• [Things to do]
[a] Pull out the passage of the Vampire Weekend article starting at "More than ever" and ending at "actress Rashida Jones.", word for word.
[b] In the Vampire Weekend article, which earlier song does Koenig take a line from on "Harmony Hall"?

Haim, whom he “knew before her first album came out,” was a perfect fit.

“She came in and nailed the harmonies immediately,” he said. “She’s one of the few singers in a band that I really feel a connection to. I think we think similarly about music, and I think our voices sound good together. … Who else could it be?”

More than ever before, Koenig’s real life seems to bleed into the songs. On “This Life,” for example, he sings “Baby, I know pain is as natural as the rain / I just thought it didn’t rain in California / Baby, I know love isn’t what I thought it was / ’cause I’ve never known a love like this before.” Though it’s impossible to know, it’s difficult not to take these lines as real-life references to the past few years, during which he moved to California and had a son with his girlfriend, actress Rashida Jones.

But the Vampire Weekend-esque idiosyncrasies are present throughout. Sly, tongue-in-cheek winks at conversations surrounding cultural appropriation, seen in the early days on tracks like “Cape Cod Kwassa Kwassa” still appear here, as evidenced by the fact that there’s a song titled “Unbearably White” (a phrase that appears in the lyrics both in reference to a blanket of snow on a mountain and to an unnamed “us.”) Koenig even references his old songs on “Harmony Hall,” reprising the line “I don’t wanna live like this, but I don’t wanna die” from “Finger Back.”

True to form, the whole breezy double LP concludes with a light song about a divisive, heavy subject. “Jerusalem, New York, Berlin,” which is obliquely about the 1917 Balfour Declaration, in which the British expressed support during World War I to create a “national home for the Jewish people” in Palestine, might be best described as academic pop.

But Koenig doesn’t want to talk about it.

• [Recorded information]

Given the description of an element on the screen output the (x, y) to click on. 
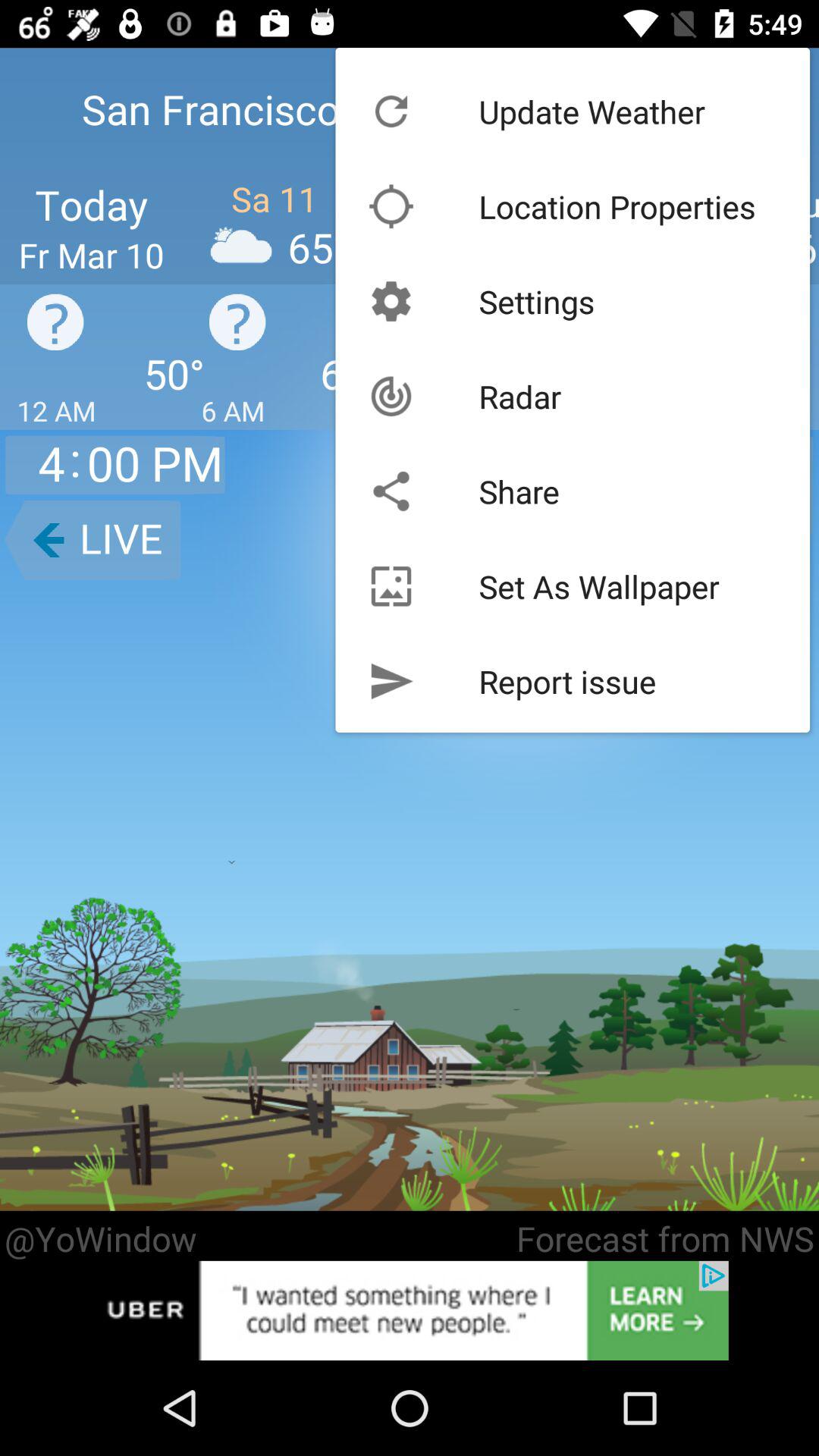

• [Full solutions]
[a]
More than ever before, Koenig’s real life seems to bleed into the songs. On “This Life,” for example, he sings “Baby, I know pain is as natural as the rain / I just thought it didn’t rain in California / Baby, I know love isn’t what I thought it was / ’cause I’ve never known a love like this before.” Though it’s impossible to know, it’s difficult not to take these lines as real-life references to the past few years, during which he moved to California and had a son with his girlfriend, actress Rashida Jones.

[b] "Finger Back"